/FFF

FastFeedForward Networks

Primary LanguageJupyter NotebookMIT LicenseMIT

Summary of FFF

FFF shows promise to exponentially reduce the compute-power required by a feed-forward neural network layer, while retaining most of the neural-computer power.

Goal

The purpose of this repo is to play with FastFeedForward Networks.

We plan to engineer a performant implementation.

Also as the innovation is new, we want to explore & tweak, rather than simply dive 100% into optimizations.

Chat with us on Discord

NOTE: We're not affiliated with the authors of the FFF papers, but we'd be thrilled if they were to pop in and say hi!

Repo contents

  • We have provided a re-conceptualization of this innovation in doc/theory.md. At the heart is the idea of dynamically choosing (per sample input) a most-appropriate-basis-pair (basis in INPUT space and basis in OUTPUT space), approximating our input x as a linear combination of X-basis vectors, and projecting into OUTPUT-space by applying these coefficients to our OUTPUT-space vectors. The basis is found by traversing a binary tree, where each node contains a X,Y pair of basis vectors.

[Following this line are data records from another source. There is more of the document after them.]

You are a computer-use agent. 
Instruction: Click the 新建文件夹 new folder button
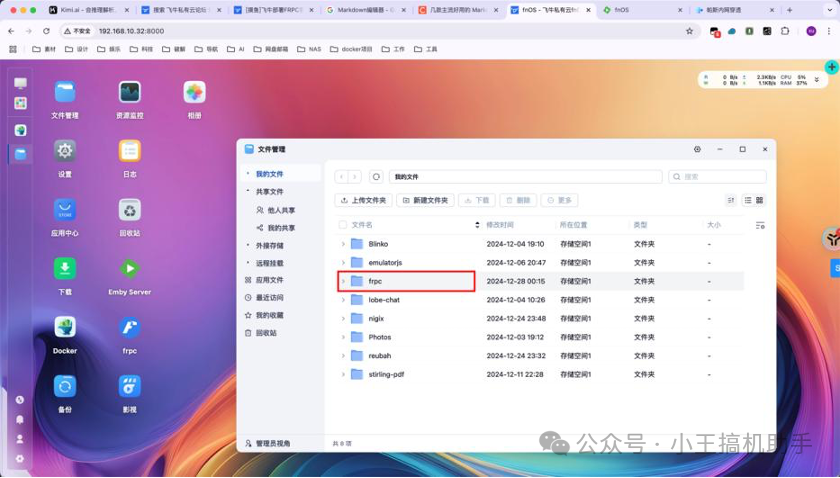[425, 201]
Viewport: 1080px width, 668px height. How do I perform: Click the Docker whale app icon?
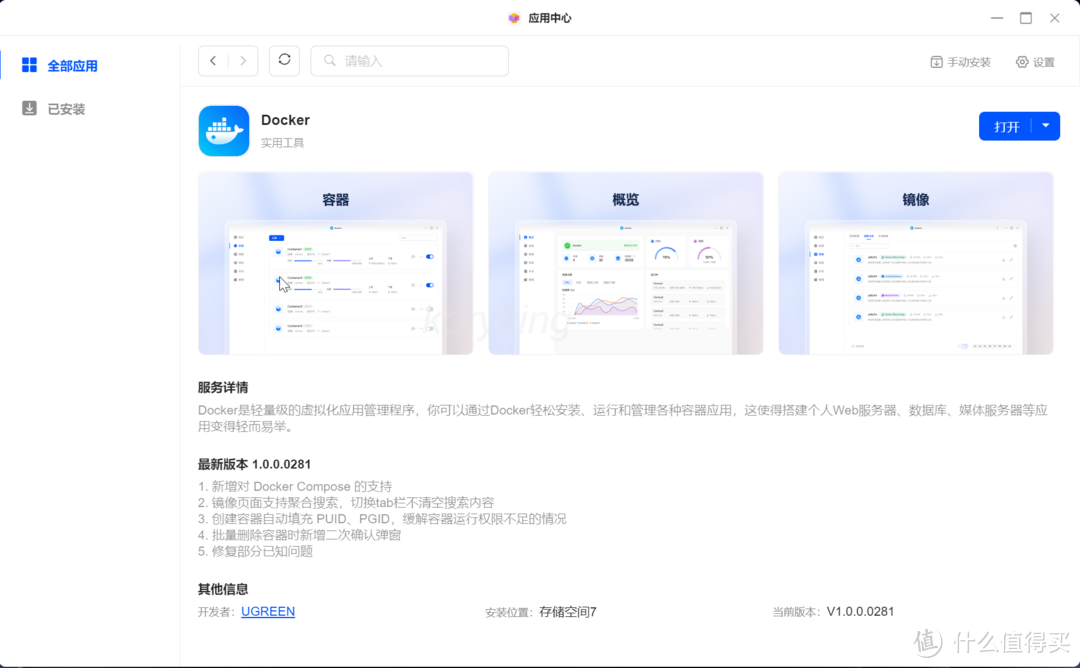coord(224,131)
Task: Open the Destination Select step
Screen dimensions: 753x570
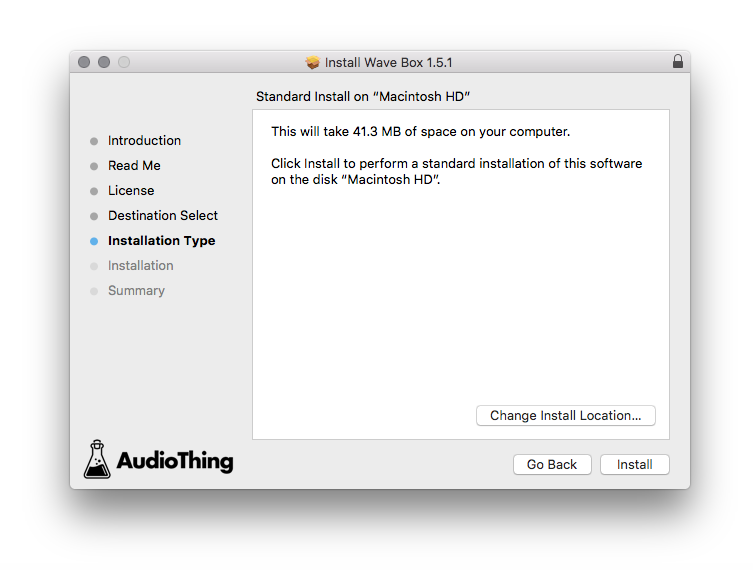Action: pos(163,216)
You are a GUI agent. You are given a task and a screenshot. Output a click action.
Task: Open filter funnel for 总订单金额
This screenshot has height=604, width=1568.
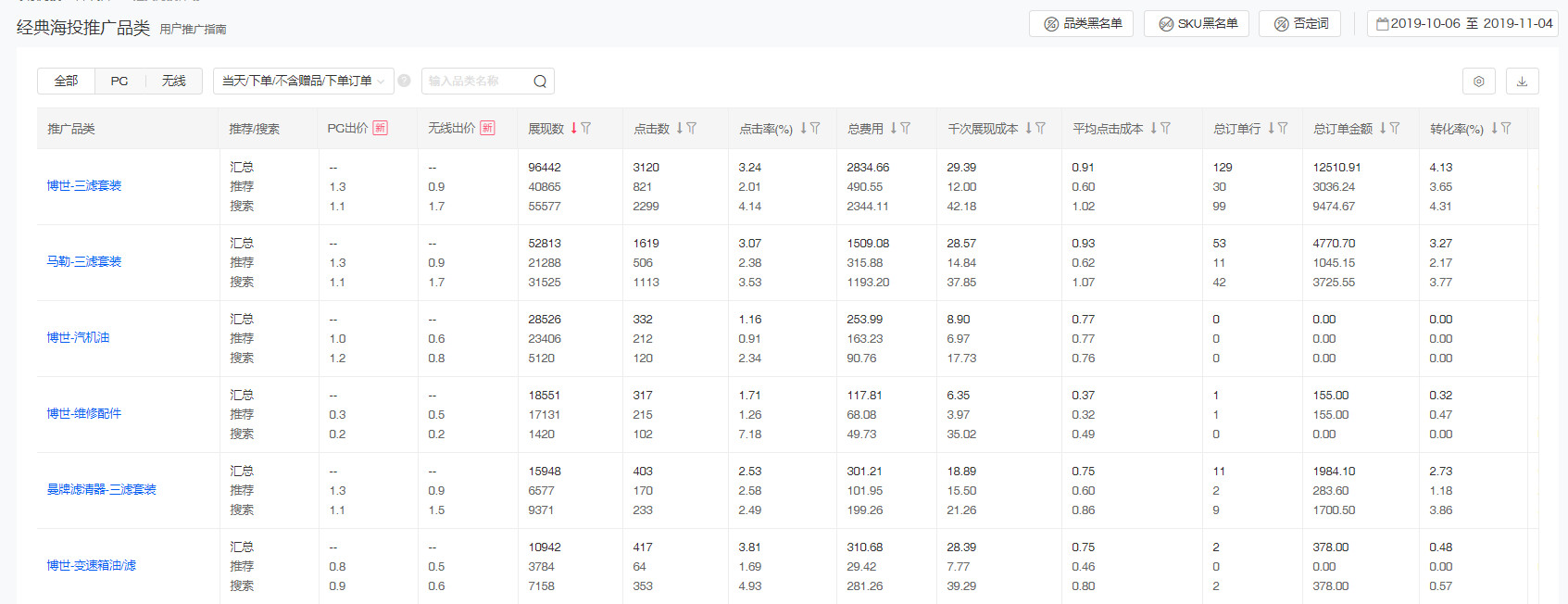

  • We've rewritten the core code fff.py and it boils down to half a dozen lines of PyTorch/einsum. There's a for loop (for traversing the binary-tree) so naive solution is extremely non-optimized. We've treaked the weight-initialization and shot for a simpler target than do the original papers.

  • We benchmark FFF against standard PyTorch FF (standard FeedForward layer). The first benchmark shows that for small layers FF wins, but as we increase the layer-size FFF starts to outperform FF. e.g. setting nIn = nOut = 2^14, FFF is already performing at 20x speed.

  • Next we check that a FFF layer is actually learning. We create a simple CIFAR10 classifier NN (here) and replace the FF layers with FFF. We find that after 5 epochs FF has achieved ~52% accuracy whereas FFF has achieved ~48%. So FFF trains.

TODO

  • Tweaking, tinkering, benchmarking, analyzing learning, exploring
  • Creating CPU and GPU/CUDA optimized implementations
  • Exploring how we can use this innovation in other architectures (CNN, Attention, etc.) and whether it leads to novel architectures.

Papers

Second revision of paper has updated repo here containing CUDA code.

Misc

2023.11.23

  • π created pbelcak/UltraFastBERT#1
    Observing the BERT benchmark performs slower than the vanilla BERT on HF

  • π created pbelcak/UltraFastBERT#2
    An interpretation of the core algorithm, and a suggestion for improvement (remove the .gelu)
    Links to a gist demo of FFF operating over MNIST.